#### TASK OBJECTIVE:
Unless a line falls after the one with "Click the 梅州厂 yellow gauge dial", retype it exactly from the records below; leave out all pictures.

#### SOURCE RECORDS:
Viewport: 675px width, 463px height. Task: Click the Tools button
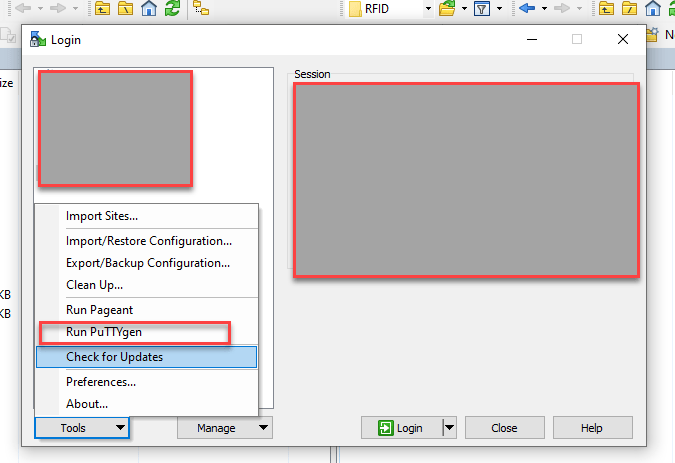[x=82, y=428]
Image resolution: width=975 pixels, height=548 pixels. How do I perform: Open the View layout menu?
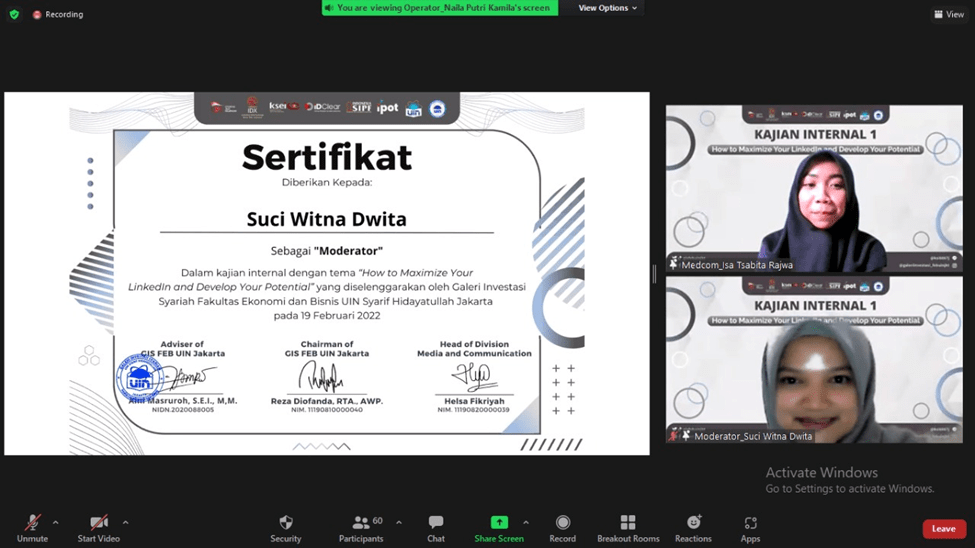point(947,15)
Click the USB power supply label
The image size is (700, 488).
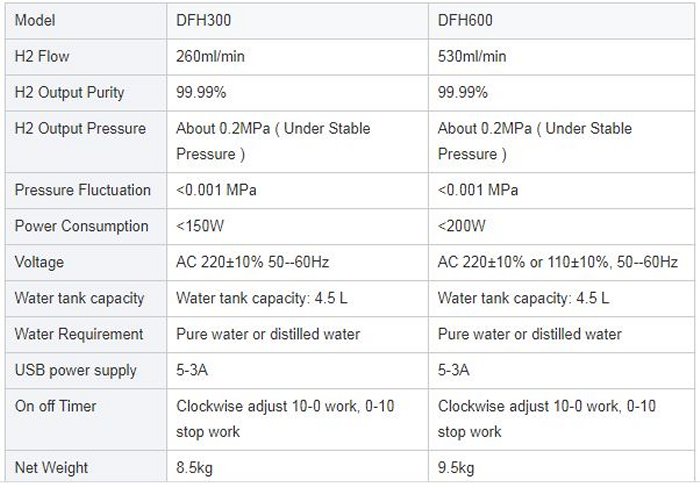(x=75, y=370)
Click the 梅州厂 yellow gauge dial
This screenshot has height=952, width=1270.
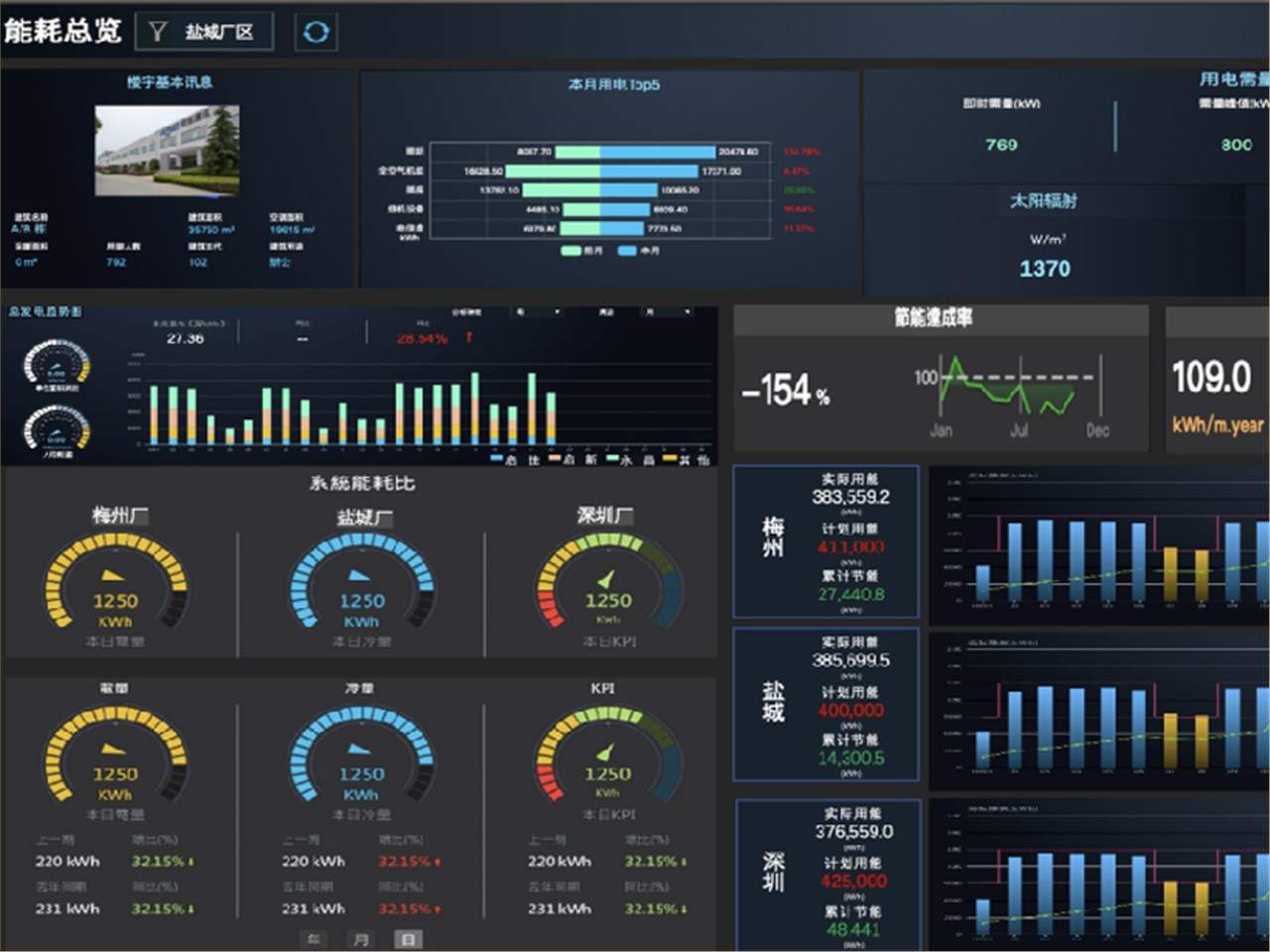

#### ANSWER BOX:
Viewport: 675px width, 463px height. Task: Click the Tools button
[x=82, y=428]
Image resolution: width=975 pixels, height=548 pixels. How do I perform: Open the View layout menu?
point(947,15)
Click the USB power supply label
The image size is (700, 488).
(x=75, y=370)
Click the 梅州厂 yellow gauge dial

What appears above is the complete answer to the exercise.